WORK INSTRUCTIONS
Print the lines below exactly, beginning with the one that contains "Click the Storage Spaces drives icon" and stopping after the last line.

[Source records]
________

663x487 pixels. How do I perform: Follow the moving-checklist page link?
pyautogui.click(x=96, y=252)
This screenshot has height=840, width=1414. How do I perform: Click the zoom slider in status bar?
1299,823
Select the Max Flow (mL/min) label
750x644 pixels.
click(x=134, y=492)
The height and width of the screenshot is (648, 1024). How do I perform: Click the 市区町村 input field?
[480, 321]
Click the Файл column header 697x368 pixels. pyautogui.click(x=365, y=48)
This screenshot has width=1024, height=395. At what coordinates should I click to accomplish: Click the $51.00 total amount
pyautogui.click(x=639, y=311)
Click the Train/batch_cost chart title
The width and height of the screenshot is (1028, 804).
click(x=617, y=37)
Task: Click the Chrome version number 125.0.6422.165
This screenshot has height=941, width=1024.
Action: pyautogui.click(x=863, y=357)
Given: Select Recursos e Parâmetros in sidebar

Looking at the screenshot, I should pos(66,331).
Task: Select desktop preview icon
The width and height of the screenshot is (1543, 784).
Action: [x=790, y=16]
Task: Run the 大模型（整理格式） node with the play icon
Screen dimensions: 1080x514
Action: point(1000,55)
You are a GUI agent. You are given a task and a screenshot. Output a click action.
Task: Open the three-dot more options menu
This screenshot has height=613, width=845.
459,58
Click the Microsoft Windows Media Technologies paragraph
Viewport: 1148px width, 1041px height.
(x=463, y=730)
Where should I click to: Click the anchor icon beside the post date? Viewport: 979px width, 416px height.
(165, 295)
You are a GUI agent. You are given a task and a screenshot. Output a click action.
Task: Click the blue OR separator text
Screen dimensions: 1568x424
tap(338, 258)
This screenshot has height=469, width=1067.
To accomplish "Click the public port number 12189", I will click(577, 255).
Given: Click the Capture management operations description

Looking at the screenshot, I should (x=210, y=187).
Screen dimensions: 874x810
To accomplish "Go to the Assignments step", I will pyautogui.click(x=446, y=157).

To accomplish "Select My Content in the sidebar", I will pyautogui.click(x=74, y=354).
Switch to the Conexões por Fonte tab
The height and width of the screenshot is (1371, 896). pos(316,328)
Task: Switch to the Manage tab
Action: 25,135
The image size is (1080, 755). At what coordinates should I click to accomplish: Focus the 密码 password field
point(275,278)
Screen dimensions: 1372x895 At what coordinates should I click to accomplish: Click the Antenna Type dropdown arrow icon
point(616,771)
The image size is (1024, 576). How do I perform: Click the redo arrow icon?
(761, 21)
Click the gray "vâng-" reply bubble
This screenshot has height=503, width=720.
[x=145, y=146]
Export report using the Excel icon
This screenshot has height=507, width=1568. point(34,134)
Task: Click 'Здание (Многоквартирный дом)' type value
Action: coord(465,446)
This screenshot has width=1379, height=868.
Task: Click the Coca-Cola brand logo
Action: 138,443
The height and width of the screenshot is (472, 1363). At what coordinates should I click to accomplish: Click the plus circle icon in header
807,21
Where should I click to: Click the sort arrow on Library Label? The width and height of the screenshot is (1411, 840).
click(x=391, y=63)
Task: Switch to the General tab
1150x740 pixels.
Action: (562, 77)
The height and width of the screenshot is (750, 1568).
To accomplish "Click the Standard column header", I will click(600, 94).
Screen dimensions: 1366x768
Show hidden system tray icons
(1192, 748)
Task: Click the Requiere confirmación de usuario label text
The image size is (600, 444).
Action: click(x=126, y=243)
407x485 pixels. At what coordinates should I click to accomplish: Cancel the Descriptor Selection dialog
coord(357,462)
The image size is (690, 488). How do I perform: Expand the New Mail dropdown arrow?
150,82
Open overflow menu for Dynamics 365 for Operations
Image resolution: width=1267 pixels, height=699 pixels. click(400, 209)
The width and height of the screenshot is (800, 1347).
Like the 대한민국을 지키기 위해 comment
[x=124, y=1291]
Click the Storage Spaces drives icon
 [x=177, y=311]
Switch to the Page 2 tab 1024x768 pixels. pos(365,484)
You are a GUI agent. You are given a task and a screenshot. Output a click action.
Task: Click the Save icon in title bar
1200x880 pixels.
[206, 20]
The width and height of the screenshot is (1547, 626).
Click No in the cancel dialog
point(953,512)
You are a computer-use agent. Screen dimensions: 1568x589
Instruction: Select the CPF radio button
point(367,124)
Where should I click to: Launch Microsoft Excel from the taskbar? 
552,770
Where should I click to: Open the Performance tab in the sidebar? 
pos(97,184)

________

TASK ANSWER
Click the Storage Spaces drives icon
 [x=177, y=311]
Switch to the Page 2 tab 1024x768 pixels. pos(365,484)
You are a GUI agent. You are given a task and a screenshot. Output a click action.
Task: Click the Save icon in title bar
1200x880 pixels.
[206, 20]
The width and height of the screenshot is (1547, 626).
Click No in the cancel dialog
point(953,512)
You are a computer-use agent. Screen dimensions: 1568x589
Instruction: Select the CPF radio button
point(367,124)
Where should I click to: Launch Microsoft Excel from the taskbar? 
552,770
Where should I click to: Open the Performance tab in the sidebar? 
pos(97,184)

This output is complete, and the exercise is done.